Figure 4.

Knock-down of B-Raf and treatment with UO126 (+UO) abrogates MAPK cascade activation and fetal remodeling. Isolated cardiomyocytes (n = 4) were allowed to recover for 1 day (Con 0 d) and then treated for 10 min (10 min) or 6 days (6 d) for western blot analysis. Cultures were treated with basic medium (Con), with serum (Serum), or with morphogens (Morpho) as indicated. MEK1/2 inhibitor UO126 (UO, 5 µM) was added 1 h before the experimental start as indicated. Quantitative evaluation and statistical analysis of western blots (WB) are shown. Single star and hash sign indicate p < 0.01 and p < 0.05, respectively. Black signs refer statistically to Con.

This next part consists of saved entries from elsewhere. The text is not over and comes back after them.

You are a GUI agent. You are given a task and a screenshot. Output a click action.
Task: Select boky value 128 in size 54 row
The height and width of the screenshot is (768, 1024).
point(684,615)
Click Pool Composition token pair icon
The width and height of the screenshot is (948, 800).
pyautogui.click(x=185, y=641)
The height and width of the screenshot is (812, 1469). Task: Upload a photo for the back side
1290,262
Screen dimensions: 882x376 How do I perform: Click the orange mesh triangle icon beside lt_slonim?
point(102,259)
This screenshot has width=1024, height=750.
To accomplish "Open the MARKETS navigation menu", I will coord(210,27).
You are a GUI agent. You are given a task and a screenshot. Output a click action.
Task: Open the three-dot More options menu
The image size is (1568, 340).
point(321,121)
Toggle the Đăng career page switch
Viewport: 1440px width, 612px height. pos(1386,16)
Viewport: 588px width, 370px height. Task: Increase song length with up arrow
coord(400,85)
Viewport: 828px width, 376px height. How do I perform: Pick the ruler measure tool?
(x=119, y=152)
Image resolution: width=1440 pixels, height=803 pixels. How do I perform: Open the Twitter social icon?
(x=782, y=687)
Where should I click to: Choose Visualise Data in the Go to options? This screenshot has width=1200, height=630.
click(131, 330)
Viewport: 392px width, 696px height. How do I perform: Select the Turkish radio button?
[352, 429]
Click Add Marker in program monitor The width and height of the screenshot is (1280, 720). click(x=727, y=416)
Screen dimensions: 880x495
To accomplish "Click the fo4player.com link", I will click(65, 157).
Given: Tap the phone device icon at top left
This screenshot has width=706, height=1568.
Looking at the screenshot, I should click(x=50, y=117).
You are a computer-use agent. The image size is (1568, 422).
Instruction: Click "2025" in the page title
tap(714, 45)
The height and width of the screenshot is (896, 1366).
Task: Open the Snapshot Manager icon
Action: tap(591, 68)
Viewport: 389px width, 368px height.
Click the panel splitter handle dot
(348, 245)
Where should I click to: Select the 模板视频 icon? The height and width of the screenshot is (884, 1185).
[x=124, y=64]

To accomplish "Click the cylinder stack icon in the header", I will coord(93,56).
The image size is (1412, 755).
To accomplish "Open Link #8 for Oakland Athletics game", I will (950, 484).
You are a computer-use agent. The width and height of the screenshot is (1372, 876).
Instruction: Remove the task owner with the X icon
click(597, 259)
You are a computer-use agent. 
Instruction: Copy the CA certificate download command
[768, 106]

Red signs compare Morpho (Morpho, Morpho siCon) statistically with and without UO/siB-Raf (+UO, siBRaf). (A) WB analysis of ERK1/2 (P-ERK1/2) activation and dedifferentiation (SM-actin) in the absence or presence of UO (+UO). (B) WB analysis of P-ERK1/2 of untreated cardiomyocytes (cultured in basic medium) at 0 d and after 6 d (n = 6). (C) After a three-day pretreatment period with siRNA, cardiomyocytes were cultured in basic medium or stimulated with Serum and Morpho for WB of α-actinin-1 (Actinin-1) and α-smooth muscle actin (SM-actin) for six days. In order to determine MEK1/2 and ERK1/2 phosphorylation (P-MEK1/2, P-ERK1/2) cultures were made quiescent after six days for one day in basic medium and then treated as indicated for 10 min.